Syifa menjentikkan jari tepat di sebelah kepala Jaya. “Nah, kan, Syifa udah ngira Kak Jaya bakalan jawab itu. Tapi, faktanya adalah mesin kipasnya nggak rusak sama sekali!”

Perdebatan itu terus berlanjut. Jaya yang berusaha logis, sementara Syifa dengan sikap skeptis. Mulai dari lampu merah sebelumnya, sampai pemberhentian di lampu merah yang baru, perdebatan itu belum selesai juga. Meski sedang berdebat, tak sekali pun Jaya terdengar mengeluarkan nada suara yang meninggi. Laki-laki itu berusaha mengemukakan semua dugaan dengan nada suara lembut.

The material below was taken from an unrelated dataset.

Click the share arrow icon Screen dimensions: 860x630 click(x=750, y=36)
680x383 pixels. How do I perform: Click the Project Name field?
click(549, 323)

Sebenarnya Jaya sendiri percaya dan tidak percaya kalau suara yang muncul itu memang dari makhluk halus. Namun, Jaya berusaha cenderung tidak memercayainya sebab ia sengaja perpanjang sesi debat hanya untuk melihat reaksi wajah sang gadis yang terus berubah setiap detiknya ketika sedang berdebat. Reaksi wajahnya persis dengan reaksi yang Jaya lihat saat ujian di hari pertama. Lucu, dan gemas sendiri.